Going back to Elias idea...

On Tue, Sep 15, 2009 at 5:09 AM, Elias Bizannes <elias.bizan...@gmail.com>wrote:

>
> We've talked about this before - the idea of a silicon beach VC type fund.
> But this is looking at it from the other end of the spectrum. You buy and
> sell shares in a company because it's a good investment that returns cash
> over time, grows way higher than any other segment of the economy, and
> allows you to access the executives to form partnerships. Of course, it will
> required thousands of people to pull this off - but with a few richer
> individuals, it's actually do able.
>
> Then we can have people who specialise in the different stages of the
> business cycle. It's well known a startup CEO is a very different
> personality from a growth CEO. Having people in a "startup" exiting once it
> hits the "growth stage" (ie, cash positive stage) and in turn another
> opportunity to exit when it reaches the "mature stage" (growth moves in line
> with inflation).
>
> In effect, this will reduce the reliance on a big company acquisition or
> listing on the stockmarket - it instead creates a third alternative
> somewhere way earlier than that.
>
> Thoughts?
>
>
I think this model deserves a bit more discussion and thought. I'm not sure
I fully understand it but the dual aim (allowing entrepreneurs to
"specialize" and also faster/more frequent iteration) seems like it has some
real merit. It sounds somewhat like an entrepreneurial co-op and somewhat
like a multi-stage incubator system. I'm also quite enjoying the potential
for learning from "experts" in various stages/areas and the cross
pollenating of ideas/people that this could provide.

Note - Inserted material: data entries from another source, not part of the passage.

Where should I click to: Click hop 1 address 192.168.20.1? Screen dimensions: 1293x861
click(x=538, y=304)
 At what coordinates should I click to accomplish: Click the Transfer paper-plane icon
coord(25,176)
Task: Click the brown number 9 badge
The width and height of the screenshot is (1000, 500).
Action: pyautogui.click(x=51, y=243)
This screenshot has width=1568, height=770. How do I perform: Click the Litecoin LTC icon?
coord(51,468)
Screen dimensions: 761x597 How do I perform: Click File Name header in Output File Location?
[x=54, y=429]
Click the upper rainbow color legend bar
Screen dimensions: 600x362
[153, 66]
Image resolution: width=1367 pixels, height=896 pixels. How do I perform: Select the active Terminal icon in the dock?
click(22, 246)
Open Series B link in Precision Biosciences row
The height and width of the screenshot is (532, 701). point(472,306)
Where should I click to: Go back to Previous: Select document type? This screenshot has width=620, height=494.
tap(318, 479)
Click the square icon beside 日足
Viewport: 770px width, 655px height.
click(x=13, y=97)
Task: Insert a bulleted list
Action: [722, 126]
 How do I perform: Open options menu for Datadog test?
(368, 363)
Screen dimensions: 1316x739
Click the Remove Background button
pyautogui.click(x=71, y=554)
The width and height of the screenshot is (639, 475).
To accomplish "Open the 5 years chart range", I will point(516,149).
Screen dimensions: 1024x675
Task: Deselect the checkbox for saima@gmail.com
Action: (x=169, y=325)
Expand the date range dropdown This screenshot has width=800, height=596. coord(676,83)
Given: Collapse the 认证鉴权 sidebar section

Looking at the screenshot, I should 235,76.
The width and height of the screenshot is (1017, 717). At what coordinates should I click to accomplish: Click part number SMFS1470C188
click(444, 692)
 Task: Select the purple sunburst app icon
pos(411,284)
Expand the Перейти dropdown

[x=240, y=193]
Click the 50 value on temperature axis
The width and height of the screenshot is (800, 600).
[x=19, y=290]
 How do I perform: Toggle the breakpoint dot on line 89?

@Elias - do you have any more details about what you've envisioned?

The other reason this interests me is the way it would seem to allow for
faster iteration of companies. I think this could really accelerate the
amount of innovation produced, and dramatically increase the amount of
learning/experience for entrepreneurs. I came across this article yesterday
http://onstartups.com/tabid/3339/bid/10561/12-Facts-About-Entrepreneurs-That-Will-Likely-Surprise-You.aspx(also
see the full report/data being referenced) and one of the things that
stood out was that for people that consider themselves "serial"
entrepreneurs they only average 2.3 companies. I'm not sure about everyone
else, but it can often take me more than 2 or 3 tries to get something
"right" and definitely doing something more than twice before I consider
myself "experienced" or an "expert" at it. Can you imagine a career web
developer only ever working on 2 websites? Or a human resource manager only
ever hiring 2 people? Perhaps this is why I am a big fan of the work Bart et
al (StartupCamp / BootUpCamp) is doing, and the mantra used "practice for
engineers".

Can anyone suggest ways that this could work? or point out any pitfalls that
might prevent it from working? or similar efforts?